Hello Brion,

Thank you for your feedback.

First of all, README.UNICODE is a bit out of date, as you probably noticed. I need to update it once we finalize this conversion/casting discussion.

Your point about writing portable Unicode-friendly code is well taken. Rasmus and I have chatted a bit here, and we think we can propose some changes that may make it easier.

With unicode_semantics=off:
* (unicode) cast converts binary strings to Unicode strings using runtime_encoding setting * (string) converts Unicode strings to binary strings using runtime_encoding again * Binary and Unicode strings cannot be concatenated. You have to cast all operands to the same type.

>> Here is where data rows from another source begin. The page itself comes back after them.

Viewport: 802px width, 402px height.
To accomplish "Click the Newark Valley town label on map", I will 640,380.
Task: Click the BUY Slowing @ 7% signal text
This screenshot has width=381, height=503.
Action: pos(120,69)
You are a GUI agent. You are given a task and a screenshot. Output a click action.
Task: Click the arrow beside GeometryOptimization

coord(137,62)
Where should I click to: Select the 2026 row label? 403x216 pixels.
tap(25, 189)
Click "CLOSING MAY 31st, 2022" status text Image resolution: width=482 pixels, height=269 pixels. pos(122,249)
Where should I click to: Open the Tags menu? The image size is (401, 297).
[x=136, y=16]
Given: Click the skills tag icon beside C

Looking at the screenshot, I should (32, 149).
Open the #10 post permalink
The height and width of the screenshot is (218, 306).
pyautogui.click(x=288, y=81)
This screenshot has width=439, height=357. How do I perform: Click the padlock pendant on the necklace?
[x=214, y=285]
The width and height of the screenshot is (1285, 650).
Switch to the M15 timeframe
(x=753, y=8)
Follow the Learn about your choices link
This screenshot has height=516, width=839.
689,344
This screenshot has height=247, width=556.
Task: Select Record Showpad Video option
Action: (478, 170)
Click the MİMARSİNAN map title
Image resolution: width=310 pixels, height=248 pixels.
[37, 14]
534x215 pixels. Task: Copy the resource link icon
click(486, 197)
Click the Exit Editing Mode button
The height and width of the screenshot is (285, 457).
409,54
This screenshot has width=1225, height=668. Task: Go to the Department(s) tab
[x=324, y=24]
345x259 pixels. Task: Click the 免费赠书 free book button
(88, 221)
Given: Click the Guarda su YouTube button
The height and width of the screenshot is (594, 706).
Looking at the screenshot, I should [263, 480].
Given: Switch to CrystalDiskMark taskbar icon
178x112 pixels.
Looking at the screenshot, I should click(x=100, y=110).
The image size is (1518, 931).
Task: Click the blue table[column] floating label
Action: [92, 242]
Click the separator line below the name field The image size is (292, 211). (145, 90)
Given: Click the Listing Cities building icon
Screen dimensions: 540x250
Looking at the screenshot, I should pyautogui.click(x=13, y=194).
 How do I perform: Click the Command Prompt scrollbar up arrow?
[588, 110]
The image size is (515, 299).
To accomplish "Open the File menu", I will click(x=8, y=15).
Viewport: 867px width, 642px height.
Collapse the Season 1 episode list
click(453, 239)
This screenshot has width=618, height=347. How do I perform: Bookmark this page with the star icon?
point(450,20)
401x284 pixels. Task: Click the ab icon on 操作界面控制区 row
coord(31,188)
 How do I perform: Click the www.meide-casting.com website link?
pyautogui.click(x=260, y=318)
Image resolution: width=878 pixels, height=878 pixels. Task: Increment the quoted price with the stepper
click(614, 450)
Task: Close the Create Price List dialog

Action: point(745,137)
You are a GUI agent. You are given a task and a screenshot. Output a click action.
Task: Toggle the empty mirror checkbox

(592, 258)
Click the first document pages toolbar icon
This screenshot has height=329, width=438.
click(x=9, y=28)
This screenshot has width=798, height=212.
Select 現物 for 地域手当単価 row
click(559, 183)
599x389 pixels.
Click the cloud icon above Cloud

With unicode_semantics=on:
* (unicode) cast converts binary strings to Unicode strings. The issue here is whether to use script_encoding (in case you do (unicode)b"blah") or runtime_encoding (in case it's a binary string that came from elsewhere) * (string) converts Unicode strings to binary strings using runtime_encoding setting * Binary and Unicode strings cannot be concatenated. You have to cast all operands to the same type.

I think this will make it easier to write code, because you can always depend on the behavior of the cast operators. The (unicode) and (string) casts are basically shortcuts for unicode_encode() and unicode_decode() used with runtime_encoding setting (excepting the issue I mentioned above).

The unicode_semantics switch will not be per-request, due to a variety of reasons we have covered before.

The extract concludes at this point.